L'hiver, le froid le chasse dans le métro, où il fait meilleur. Les usagers qui s'y massent en respirant de l'air tiède et recyclé sont chauds et pressés - pressés les uns contre les autres dans cette chaleur humide et sale, pressés d'en sortir le plus vite possible et d'arriver à l'heure. Demyx essaie de jouer ce qui leur convient des mélodies assez lentes et douces pour ne pas être insupportables dans ce capharnaüm et assez dynamique et rythmées pour leur donner du punch. Peu de gens récompensent Demyx de ses efforts.
Des centaines de personnes passent devant les yeux de Demyx, certaines quotidiennement. Il a ses « réguliers » : la mère au foyer qui emmène ses trois enfants en ville, probablement à l'école et à la maternelle le grand garçon aux cheveux rouges aux oreilles duquel ses écouteurs semblent greffés l'homme aux cheveux argentés, magnifiques, dont l'air revêche ne laisse soupçonner la gentillesse des sourires qu'ils partagent parfois l'homme en costume qui tasse une cinquantaine agréable qui/et regarde toujours sa montre le petit groupe de collégiens, sûrement, qui traverse chaque jour à cet endroit, parfois en s'arrêtant pour un croissant avant de courir pour attraper leur correspondance (c'est toujours le garçon coiffé à la dynamite qui les retarde, et alors la petite auburn le réprimande gentiment pendant que la blonde court à leurs côtés en riant joyeusement).

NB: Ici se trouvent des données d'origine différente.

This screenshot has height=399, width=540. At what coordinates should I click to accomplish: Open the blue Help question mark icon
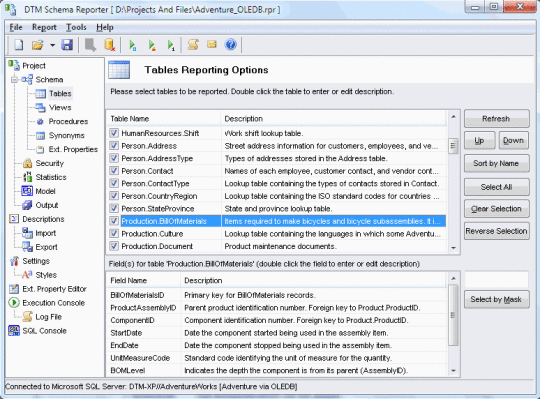[x=230, y=45]
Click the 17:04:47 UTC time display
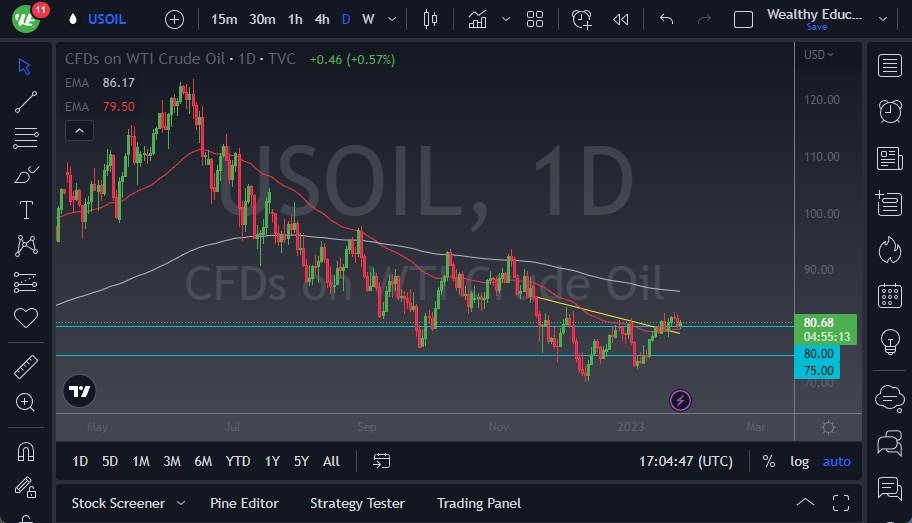 click(x=685, y=461)
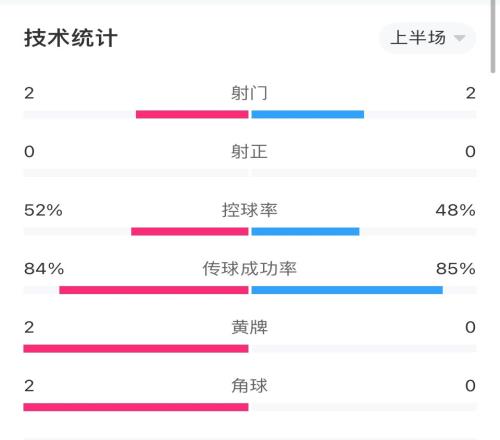The height and width of the screenshot is (440, 500).
Task: Click the 48% possession value
Action: pyautogui.click(x=455, y=210)
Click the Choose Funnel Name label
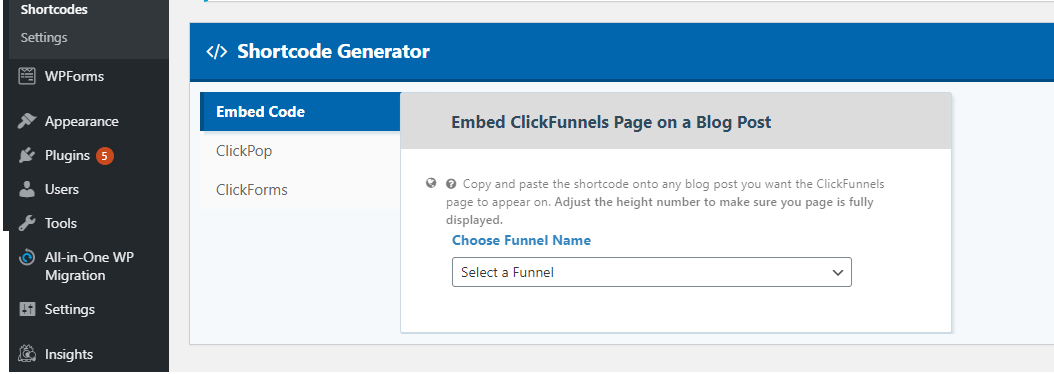The width and height of the screenshot is (1054, 374). (x=522, y=240)
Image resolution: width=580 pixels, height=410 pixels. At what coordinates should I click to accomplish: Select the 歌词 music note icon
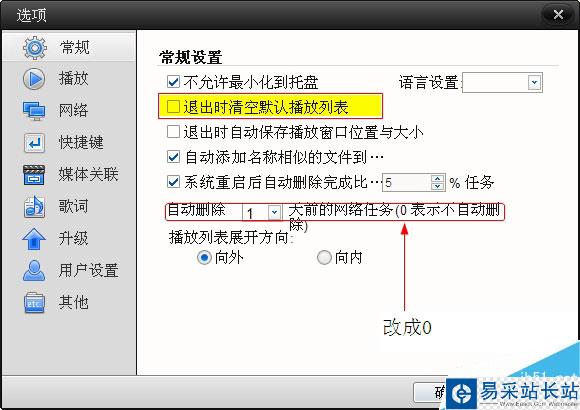click(34, 206)
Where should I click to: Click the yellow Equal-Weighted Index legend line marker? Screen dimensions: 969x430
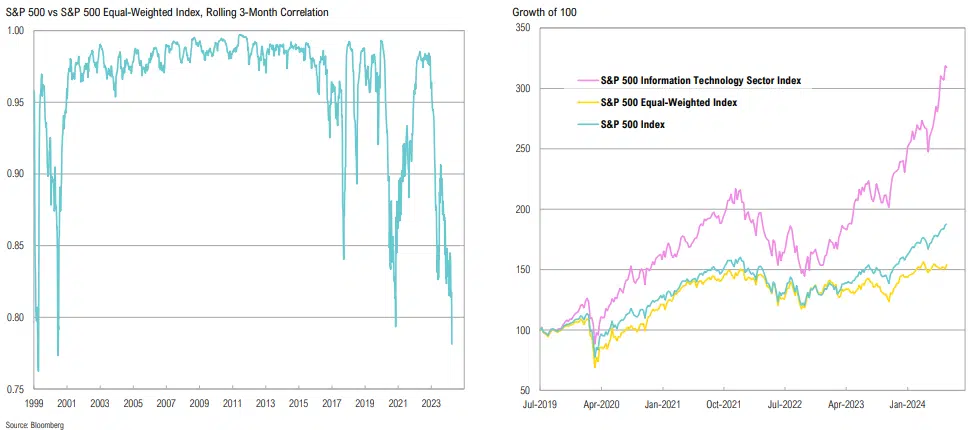point(587,102)
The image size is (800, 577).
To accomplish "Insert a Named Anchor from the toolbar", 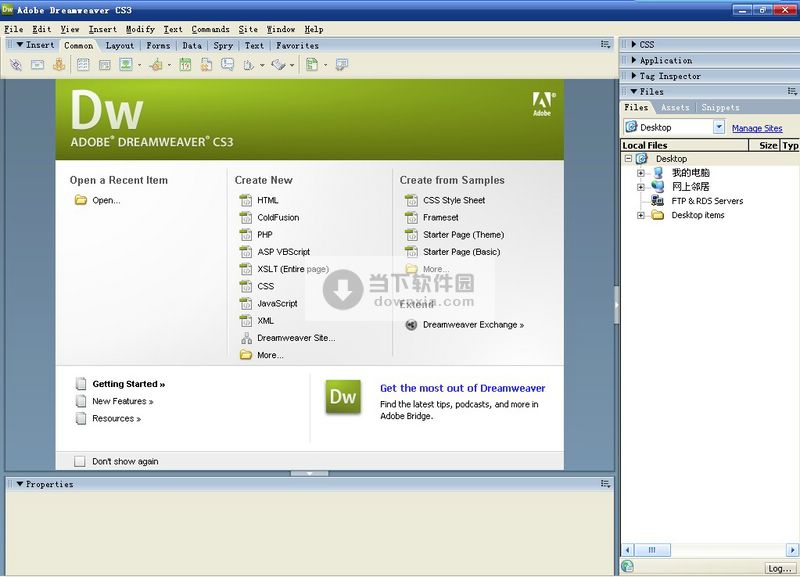I will click(59, 65).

Mais c'est tout ce qu'ils font : ils passent. Il fait plus chaud dans le métro, mais Demyx a froid. Dehors, les gens lui sourient, le regardent, prennent un instant pour l'écouter, le remercient même parfois d'une pièce. Ici, sa musique se noie dans le bruit des pas pressés et des corps mouvants qui se réverbère sur les murs arrondis carrelés des couloirs. Demyx ne se résigne à jouer dans le métro que lorsqu'il ne peut plus repousser le froid avec sa doudoune, ses bottes et son bonnet, et seulement parce que cesser de jouer lui est inconcevable, là où jouer dans le métro n'est qu'insupportable.
...
Un jour de janvier, le grand garçon aux cheveux rouges et aux écouteurs s'arrête en face de lui et s'appuie contre le mur. Il reste là, les mains dans les poches, insensible au flux humain qui passe et repasse entre eux comme une mer jamais satisfaite, et il regarde Demyx jouer. D'abord ravi puis flatté et enfin intrigué, Demyx lui jette quelques regards furtifs. Il n'a pas ses écouteurs. Au bout d'une grosse demi-heure, entre trois accords et deux inconnus, il a disparu.

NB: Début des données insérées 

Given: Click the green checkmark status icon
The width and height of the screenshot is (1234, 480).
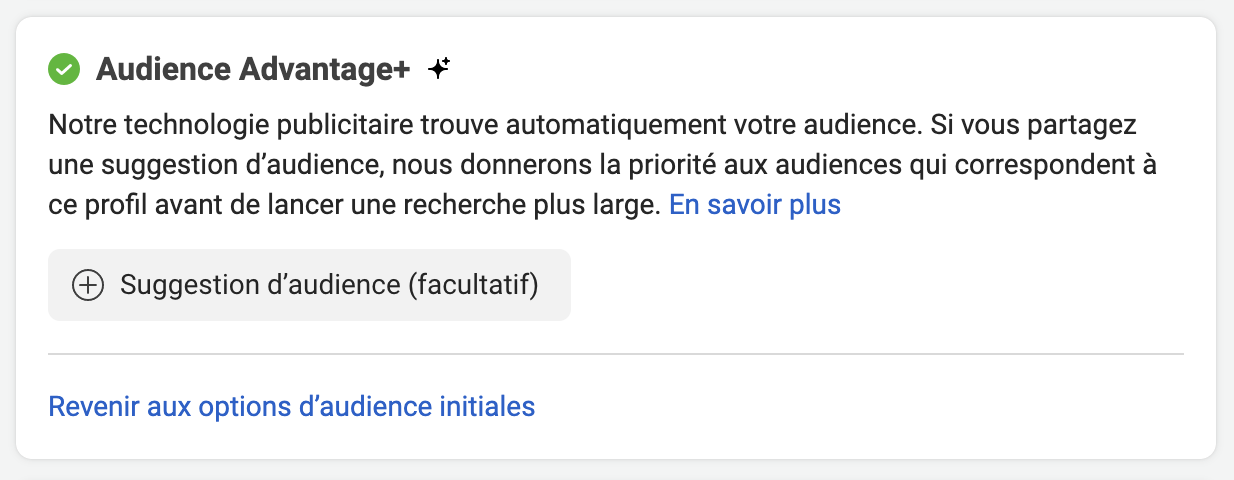Looking at the screenshot, I should [x=65, y=70].
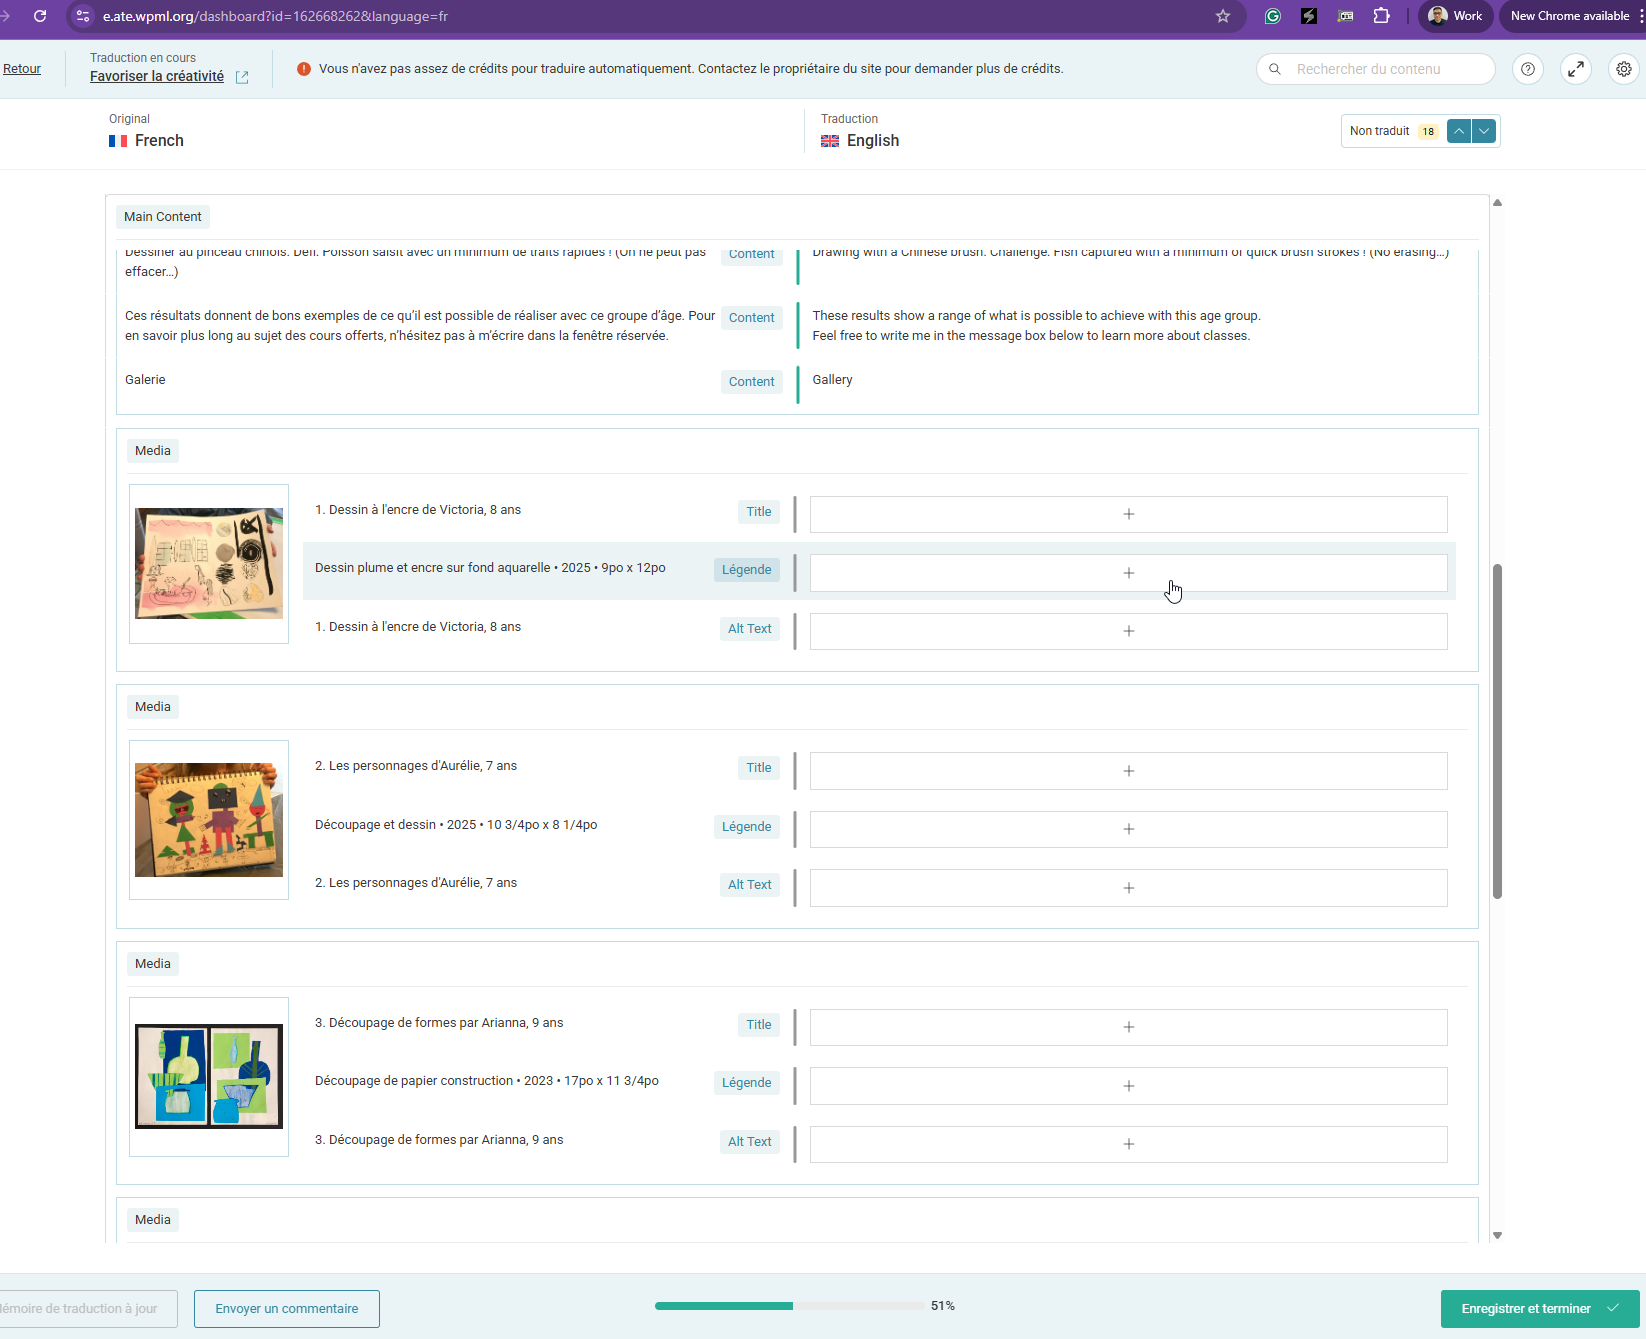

Le lendemain, le jeudi, le garçon revient. À peu près à la même heure. Il croise les doigts dans son dos et s'appuie contre le mur. Demyx l'épie furtivement - ou en tous cas il essaie, on lui a souvent dit qu'il n'était pas doué pour le furtif. Le garçon est presque aussi grand que la partie droite du mur, avant qu'il ne se courbe.
Le lendemain, le garçon reste une heure. Demyx pense qu'ils ont à peu près le même âge.
Le lendemain, Demyx remarque qu'il regarde ses mains avec attention. Il redresse alors son sitar, de manière à mieux l'exposer à la vue des passants, même si ça lui casse le poignet et complique le pinçage de ses accords. Garçon - c'est mieux que « le garçon » et ça lui donne l'impression d'être plus proche de ce jeune homme qui l'observe comme une chouette, même si ce n'est pas vraiment différent penche un peu la tête, Demyx prend ça pour un remerciement.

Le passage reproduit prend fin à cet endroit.